Process Manufacturing

Analyze data quality for process control systems

Data obtained from process analyzers need to be trusted and verified to help the user make an informed decision. Considerations include communications reliability, analyzer status, and logic platform.

By Norm Kincade November 2, 2018

With new advances in analytical instrumentation, process plants increasingly are using analyzers to help improve operational efficiencies for process control systems. An important part of using analyzer results in a process control system is understanding and trusting the data received from the analyzer.

The information a process analyzer provides can be viewed as a data hierarchy. Each analytical device may contain one or more sub-controllers; each sub-controller manages one or more streams; each sample stream is analyzed to generate one or more measured component values.

The hierarchy explicitly defines the association between data items. If stream 1 is disabled, it is immediately apparent which components will be affected. Similarly, if a sub-controller is turned off, the data hierarchy defines the streams and components that will be affected.

Understanding the data quality starts with the communication between the analyzer and the process control system. If there are no major communication faults, look at the analyzer status and check if the analyzer is running and whether it has a fault.

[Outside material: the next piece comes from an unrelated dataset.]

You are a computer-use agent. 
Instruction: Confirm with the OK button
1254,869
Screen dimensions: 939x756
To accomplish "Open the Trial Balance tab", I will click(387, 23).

For stream 1 component 1 to be “valid,” the analyzer must be running with no faults and stream 1 has to be online.Other facets of data quality include asking:

  • What should happen to the component values during a maintenance cycle?
  • Should the process control system hold the last value while an analyzer validation cycle is performed?

Calibration cycle

A calibration cycle could introduce a step change in the analytical results from a gas chromatograph. One option is to set the values to not-a-number (NaN) during calibration and re-initialize the control algorithms once they return to normal operation. The data quality logic should also check for a timeout.

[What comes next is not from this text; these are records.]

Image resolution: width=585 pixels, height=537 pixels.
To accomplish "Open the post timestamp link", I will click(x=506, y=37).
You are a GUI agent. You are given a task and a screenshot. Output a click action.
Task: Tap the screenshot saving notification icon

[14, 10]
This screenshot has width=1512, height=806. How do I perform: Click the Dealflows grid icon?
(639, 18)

An end-of-cycle event is used to notify external systems that the analysis is complete, and a consistent set of data has been stored in the registers. This event can be used to trigger processing of online control applications, such as an asynchronous proportional-integral-derivative (PID) block.

Checking analyzer data quality can be performed in two steps. The first step verifies that communications and all the analytical equipment required to generate the results are operating normally. A clear understanding of the analyzer modes, fault signals, and error conditions is essential.

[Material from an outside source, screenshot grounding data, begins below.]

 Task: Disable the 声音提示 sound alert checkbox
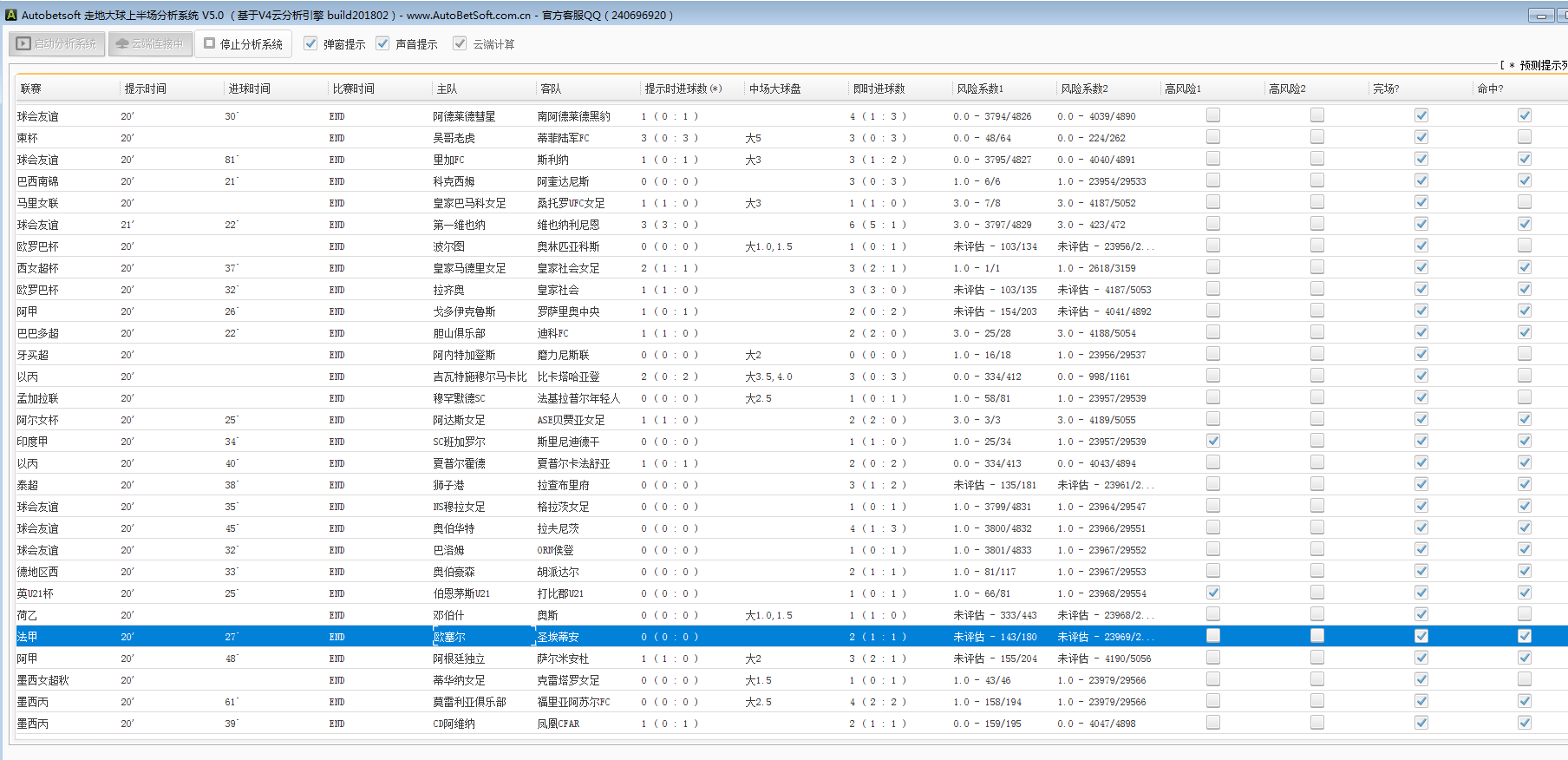(382, 43)
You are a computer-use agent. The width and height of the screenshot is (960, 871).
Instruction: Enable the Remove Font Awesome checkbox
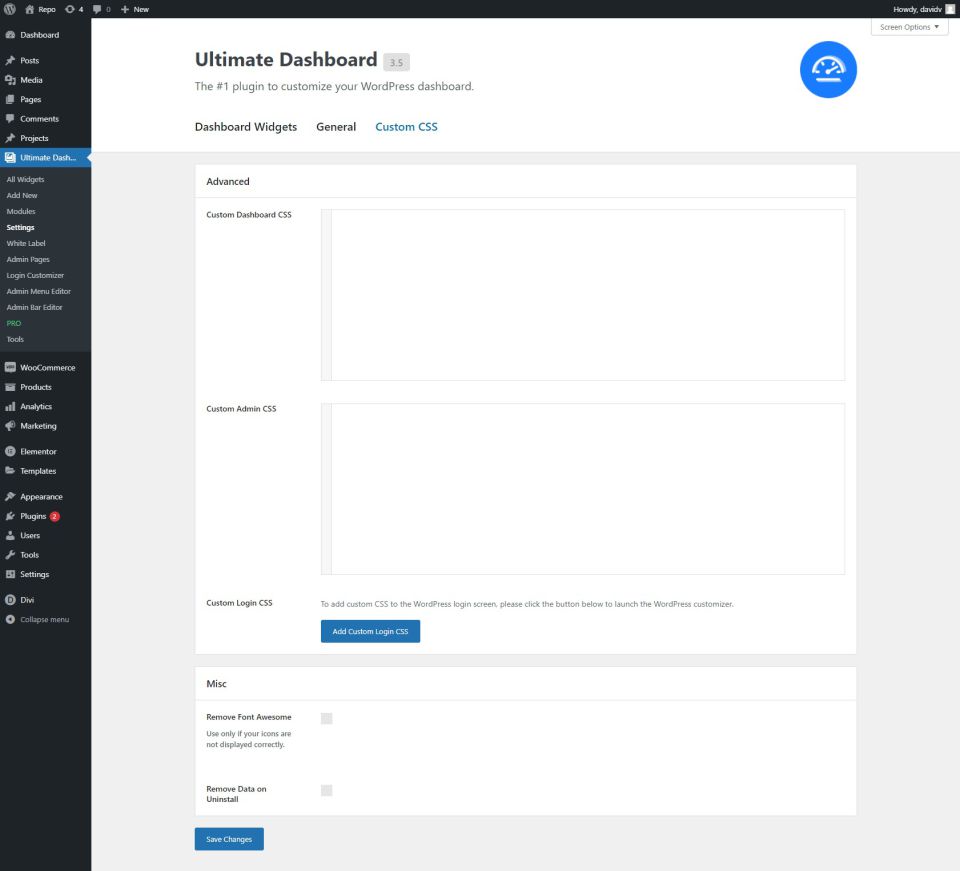tap(326, 717)
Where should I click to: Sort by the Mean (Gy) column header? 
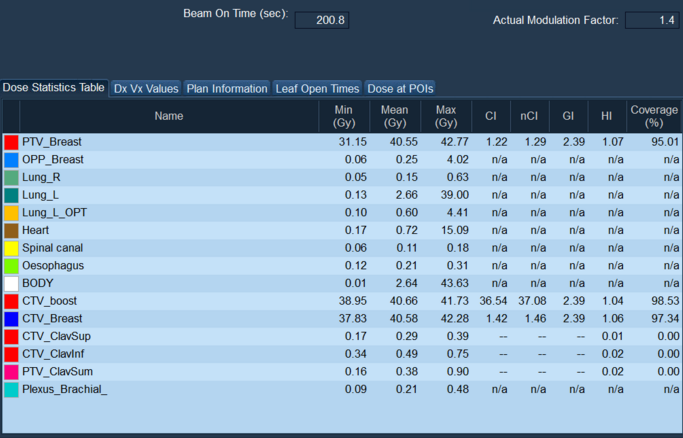(x=395, y=116)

The next step is to determine the logic verifies that the data meets some reasonable criteria. The instrument may be able to detect concentrations outside the process limits. The logic should verify that the data is within a range that makes sense for the process. There may be physical limits on how fast a value can change, in which case a rate of change alarm can be implemented.

Adequate data quality checks can be performed in many ways. The implementation depends on the communications reliability, analyzer status information, and the platform available to implement the logic.

Norm Kincade is a senior engineer at Maverick Technologies, a CFE Media content partner. Edited by Chris Vavra, production editor, Control Engineering, CFE Media,


Keywords: Process control, process analyzer, data acquisition

  • Data obtained from a process analyzer needs to be understood and trusted.
  • Check the communication between the analyzer and the process control system.
  • Data should meet reasonable criteria during verification.

Consider this

What additional criteria should be considered for analyzing data from a process control system?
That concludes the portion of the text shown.